The Columbia Climate School offers free climate and sustainability webinars for K-12 students, educators, and the general public. These Climate Live K12 webinars are monthly one-hour videos featuring experts from the Columbia Climate School, and are geared towards students in grades 3 to 5, grades 6 to 8, and grades 9 to 12. In addition, educational resources for teachers are provided. The videos are accessible on the Climate School’s Youtube channel. The Columbia Climate School also offers educator training on single environmental topics and Saturday workshops for educators.
“The goal is to help teachers gain knowledge for themselves as educators, and as lifelong learners, and then to implement it in their curriculum, even if the standards aren’t requiring them to teach climate change,” said Laurel Zaima-Sheehy, program manager of all the K12 and continuing education programs at the Columbia Climate School.
Beyond just the facts
Young people have many feelings and emotions about climate change; these often stem from their connections to and feelings for nature. Teachers need to acknowledge this.
“The element of caring for each other and caring for the planet needs to be integrated [into climate education],” said Iyengar. “If you’re not emotionally connected with your environment, it’s very difficult to save it.“ And what helps students deal with their feelings are solutions, so teachers need to offer opportunities for collective action and problem solving.
Iyengar believes social emotional learning is key. Social emotional learning refers to the skills people need to be successful in life, such as self-awareness, goal setting, managing emotions, cultivating empathy, social awareness, relationship skills, problem-solving, and making good decisions. In climate education, incorporating social emotional learning might include recognizing that humans are part of the web of life, promoting understanding of environmental justice issues, fostering collaborative problem solving to help develop solution, and also introducing a spiritual connection with nature.
How to advance climate education
Parents and students do not need to feel helpless about the state of climate education in their communities because there are actions they can take. Concerned parents can talk about the need for climate education with other parents and identify like-minded people with which to join forces. Parents and communities should also support teachers who want to teach climate change, but face political pressure.
Local school boards have the power to shape the curriculum, so parents and students can attend school board meetings to push their school districts to adopt science standards that incorporate climate change. They can also request meetings with the principal of the school or individual school board members.
“Students have a lot of power,” said Iyengar. “There’s a lot of advocacy and community mobilization to be done. Students can be a big part of raising these issues. They can form collectives and ask the Republican or Democratic candidates running for election what their climate agenda is and hold them accountable.” Everyone can write to their representatives in Congress and urge them to mandate climate education.

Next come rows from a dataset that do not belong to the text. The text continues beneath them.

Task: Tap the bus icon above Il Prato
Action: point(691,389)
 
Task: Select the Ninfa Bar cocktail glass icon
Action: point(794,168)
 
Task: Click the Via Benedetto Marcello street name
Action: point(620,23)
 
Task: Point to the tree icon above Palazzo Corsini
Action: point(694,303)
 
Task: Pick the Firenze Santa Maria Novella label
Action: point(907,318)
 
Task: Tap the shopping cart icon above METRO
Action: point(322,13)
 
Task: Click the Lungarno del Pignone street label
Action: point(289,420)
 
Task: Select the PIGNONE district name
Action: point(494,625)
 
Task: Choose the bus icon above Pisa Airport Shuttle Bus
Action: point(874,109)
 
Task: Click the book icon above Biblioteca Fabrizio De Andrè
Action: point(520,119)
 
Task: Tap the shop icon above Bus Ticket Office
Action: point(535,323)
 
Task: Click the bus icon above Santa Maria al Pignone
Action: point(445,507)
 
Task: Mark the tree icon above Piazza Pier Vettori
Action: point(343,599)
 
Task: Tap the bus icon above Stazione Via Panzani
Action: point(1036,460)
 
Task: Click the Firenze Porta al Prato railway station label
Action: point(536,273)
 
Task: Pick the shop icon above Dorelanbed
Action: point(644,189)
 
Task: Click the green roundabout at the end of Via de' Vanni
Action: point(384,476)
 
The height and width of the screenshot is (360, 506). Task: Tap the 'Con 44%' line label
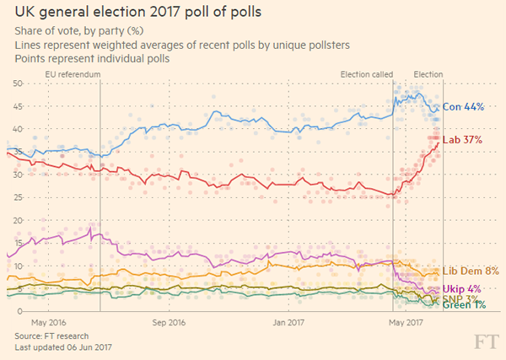(x=463, y=107)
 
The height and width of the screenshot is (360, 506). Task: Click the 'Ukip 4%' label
(x=462, y=288)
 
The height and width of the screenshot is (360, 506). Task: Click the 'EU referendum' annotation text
(x=73, y=74)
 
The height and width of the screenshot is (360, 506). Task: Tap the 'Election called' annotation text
(x=366, y=74)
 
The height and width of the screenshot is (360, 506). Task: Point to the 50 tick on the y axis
(x=17, y=83)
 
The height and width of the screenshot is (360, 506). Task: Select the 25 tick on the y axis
(x=17, y=198)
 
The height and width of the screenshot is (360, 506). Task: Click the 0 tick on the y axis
(x=19, y=312)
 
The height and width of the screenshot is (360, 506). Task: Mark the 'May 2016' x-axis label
(x=49, y=323)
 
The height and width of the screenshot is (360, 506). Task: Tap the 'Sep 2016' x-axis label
(x=170, y=323)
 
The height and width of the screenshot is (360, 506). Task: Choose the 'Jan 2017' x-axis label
(x=289, y=323)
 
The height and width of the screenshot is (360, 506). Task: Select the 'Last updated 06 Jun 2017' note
(x=63, y=347)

“There is a lot that can be done at a big scale, at a small scale in your own classroom, and in your own homes—climate education is not only what we do in the classrooms,” said Iyengar. “I think we need to be looking at it much more comprehensively. We are all in this together.”
From February 23 to 25, the Center for Sustainable Development at the Columbia Climate School and the Sustainable Development Solutions Network USA will host the online the US Summit on Transformative Education 2023. The Summit will bring together organizations, state departments of education, academics, teachers, schools, school principals, university leaders, the private sector, and youth to share ideas and best practices, and discuss and showcase research, case studies, and more about transforming education, including climate change education. It is open to all.